A New Approach: Sensors, AI, and Digital Twins Working Together

DataMesh and Yokogawa have developed an end-to-end intelligent maintenance solution that unifies sensor data, equipment information, and operational context into a single analytical framework.

Through AI-driven analysis and digital twin visualization, equipment conditions are continuously assessed, trends are evaluated dynamically, and potential risks are identified well before failures occur. Maintenance strategies shift from reactive responses to predictive and preventive action.

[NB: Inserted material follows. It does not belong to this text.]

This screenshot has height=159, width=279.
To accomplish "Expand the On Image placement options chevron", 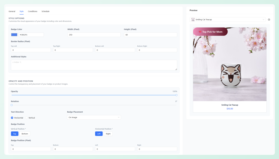I will click(119, 117).
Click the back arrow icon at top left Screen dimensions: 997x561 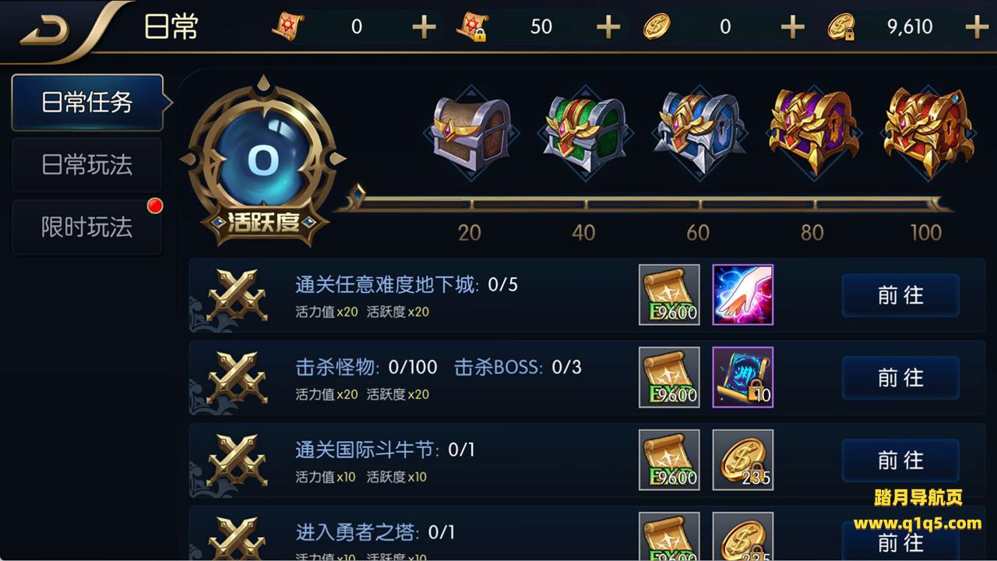coord(44,29)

Yokogawa: Reliable Industrial Sensing at the Core

Yokogawa provides the trusted sensing foundation that ensures data accuracy and engineering relevance:

  • Industrial-grade vibration, temperature, and fiber-optic sensors designed for harsh and complex operating environments
  • Deep expertise in process industries, ensuring sensor data reflects real equipment behavior under real operating conditions
  • Proven field deployments across a wide range of industrial scenarios, delivering stable and reliable data at scale

DataMesh: Turning Industrial Data into Actionable Intelligence

On top of this sensing foundation, DataMesh transforms raw data into insights that operators can understand and act upon:

  • Multi-source data integration
    Sensor data is unified with DCS, MES, enterprise systems, and spatial data—aligning time, assets, and operational context into a consistent data foundation.
  • Digital twin–based visualization
    Equipment conditions and operating environments are represented in real time, enabling faster understanding and more confident decision-making.
  • Visual, multi-dimensional analysis
    Engineers can explore data using an intuitive, drag-and-drop analytics canvas with built-in analytical methods.
  • AI-powered data exploration
    AI agents automatically identify relevant operational data segments from historical data, distinguishing between different operating states, and evaluate evolving trends to determine whether equipment conditions are deteriorating.
    Thresholds and baselines adapt dynamically as data evolves, significantly reducing false alarms while improving anomaly detection reliability.

Together, these capabilities enable earlier, more trustworthy identification of emerging risks—shifting maintenance from corrective action to proactive prevention.

DataMesh & Yokogawa POC
▲ POC Early identification of trend anomalies

From Predictive Maintenance to Intelligent Facility Management

In proof-of-concept deployments using real industrial equipment data, the solution has demonstrated the ability to identify potential risk windows 10–14 days earlier than traditional methods. This provides valuable time for planned maintenance, load optimization, and energy efficiency improvements, while reducing losses from unplanned downtime.

Over time, insights gained through data exploration can be formalized into reusable operational rules and extended into broader intelligent facility management, including asset health monitoring, alarm-to-work-order automation, maintenance resource optimization, and AI- and AR-assisted operations.

▲ DataMesh Inspector Intelligent Facility Management Platform

Looking Ahead

DataMesh and Yokogawa will continue to deepen their collaboration in intelligent industrial operations and maintenance. Through integrated solutions that combine industrial sensing hardware, software platforms, and industry-specific AI models, the partnership aims to lower adoption barriers and accelerate real-world deployment.

Industrial maintenance is evolving from experience-driven practices to a future powered by data, AI, and digital twins. DataMesh remains committed to working with global partners to deliver practical, scalable solutions that make industrial systems safer, more efficient, and more predictable.